ACTIVITIES:
1. Using the health news roundup, answer the following:
(a) In what city and year was the J-valve invented?
(b) Which hospital performed the implantation of the J-valve?
(c) Which publication is credited as the source of the Citic item?
2. Reproduce the portion of the health news roundup starting at "In today’s Talking" and ending at "produce skin grafts.".
3. Write the next part of the health news roundup, picking up after its final sentence.

--- SOURCE EXTRACT Enclosed Below ---

In today’s Talking Points: Citic Group partnering with Japanese and Korean groups to expand its medical and health services in China; Canadian doctors use Chinese medical device technology in revolutionary heart surgery; Chinese scientists reducing mosquito population in Guangzhou in an effort to target Zika; Chinese scientists developing 3D-printing technology to produce skin grafts.
Citic to broaden healthcare business in China
Chinese state-owned Citic Group, which operates general hospital and aged care facilities in China under its Medical and Health Group, is planning to partner with Japanese based Itochu and Korean based Charoen Pokphand Group to expand its medical and health services in China to meet the needs of China’s aging population and utilize advanced Japanese medical technology and clinical skills. Moves by Itochu and Thai-based CP Group to purchase a 1.2 trillian yuan stake in Citic Group’s Hong Kong listed Citic Ltd are currently stalled and Citic and Itochu also have a memorandum of understanding to work together in the oil and gas sector.
Source: Nikkei Asian Review
Canadian doctors use Chinese medical device technology in revolutionary heart surgery
St Paul’s Hospital in Vancouver performed the implantation of the J-valve, a prosthetic valve used to treat leaky valves. Unlike traditional devices which rely on calcification to be anchored in place, the J-valve clips onto the native valve making it safer particularly in older patients. St Paul’s have performed the only four implantation of the device outside of China to date and this was the first to use the easier to implement second-generation J-valve. The device was invented in Suzhou in 2009 and is waiting for approval from Chinese authorities following the successful completion of 100 experimental operations.

--- End of Enclosed SOURCE EXTRACT ---
--- INFORMATION SHOWN Enclosed Below ---

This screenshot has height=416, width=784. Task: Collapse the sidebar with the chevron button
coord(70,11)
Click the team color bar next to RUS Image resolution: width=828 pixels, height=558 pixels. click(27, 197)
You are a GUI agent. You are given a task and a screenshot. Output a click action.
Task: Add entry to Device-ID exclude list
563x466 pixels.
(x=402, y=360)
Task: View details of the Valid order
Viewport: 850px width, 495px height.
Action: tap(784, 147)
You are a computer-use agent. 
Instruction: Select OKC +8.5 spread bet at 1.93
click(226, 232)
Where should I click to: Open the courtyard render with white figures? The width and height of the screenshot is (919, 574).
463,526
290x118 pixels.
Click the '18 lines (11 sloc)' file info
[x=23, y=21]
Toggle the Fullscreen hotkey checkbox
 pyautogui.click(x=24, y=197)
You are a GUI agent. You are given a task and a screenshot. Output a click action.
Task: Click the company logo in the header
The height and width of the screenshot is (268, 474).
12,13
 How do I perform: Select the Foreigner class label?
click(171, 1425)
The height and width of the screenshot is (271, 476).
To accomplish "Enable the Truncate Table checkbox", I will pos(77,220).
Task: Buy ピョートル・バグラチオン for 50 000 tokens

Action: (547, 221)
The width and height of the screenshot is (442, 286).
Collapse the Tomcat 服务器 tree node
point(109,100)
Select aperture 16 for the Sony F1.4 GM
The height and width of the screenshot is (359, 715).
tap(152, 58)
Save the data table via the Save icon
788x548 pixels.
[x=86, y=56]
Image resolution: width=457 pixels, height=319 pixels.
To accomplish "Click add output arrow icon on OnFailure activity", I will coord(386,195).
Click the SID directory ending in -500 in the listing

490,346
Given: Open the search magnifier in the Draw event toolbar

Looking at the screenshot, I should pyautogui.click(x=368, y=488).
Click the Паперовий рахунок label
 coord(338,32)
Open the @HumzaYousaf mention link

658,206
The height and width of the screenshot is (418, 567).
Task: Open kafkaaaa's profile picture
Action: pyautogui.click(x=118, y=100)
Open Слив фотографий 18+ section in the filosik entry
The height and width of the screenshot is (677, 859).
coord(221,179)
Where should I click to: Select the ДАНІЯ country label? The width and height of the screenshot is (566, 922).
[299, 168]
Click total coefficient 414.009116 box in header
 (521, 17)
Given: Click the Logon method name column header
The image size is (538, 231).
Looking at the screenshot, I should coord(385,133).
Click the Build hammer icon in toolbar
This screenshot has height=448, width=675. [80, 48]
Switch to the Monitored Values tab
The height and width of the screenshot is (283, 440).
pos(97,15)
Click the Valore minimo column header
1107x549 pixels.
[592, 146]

--- End of Enclosed INFORMATION SHOWN ---

TASK RESULTS:
1.
(a) Suzhou, in 2009.
(b) St Paul's Hospital in Vancouver.
(c) Nikkei Asian Review.

2.
In today’s Talking Points: Citic Group partnering with Japanese and Korean groups to expand its medical and health services in China; Canadian doctors use Chinese medical device technology in revolutionary heart surgery; Chinese scientists reducing mosquito population in Guangzhou in an effort to target Zika; Chinese scientists developing 3D-printing technology to produce skin grafts.

3.
Chinese mosquito factory targets Zika virus
Scientists in Guangzhou are infecting mosquitoes with wolbachia bacteria and releasing them on an island on the outskirts of the city in a bid to wipe out Zika as well as dengue and yellow fever. The bacteria leads to sterilization of female mosquitoes and has reduced the mosquito population on the island by more than 90%. While the transmission of Zika virus in infected females is suppressed, the project mainly addresses Zika by reducing the mosquito population density below the threshold which causes disease transmission. The Sun Yat-sen University Centre of Vector Control for Tropical Diseases pioneered the idea in 2012 and have so far released 3 million mosquitoes onto the island.
Source: The Africa Report
Chinese researchers developing 3D-printed skin
Researchers at the Burns Institute at the Southwest Hospital in Chongqing are working to develop the processes and technology to be able to print skin grafts for burns patients. Small tissue samples have been successfully printed at other research centres internationally but the challenge is to keep it alive and functional for clinical use. A 3D-printing factor for medical products, a joint venture between U.S. based Hkable and Chinese biotechnology company Jintai is under construction in Chongqing.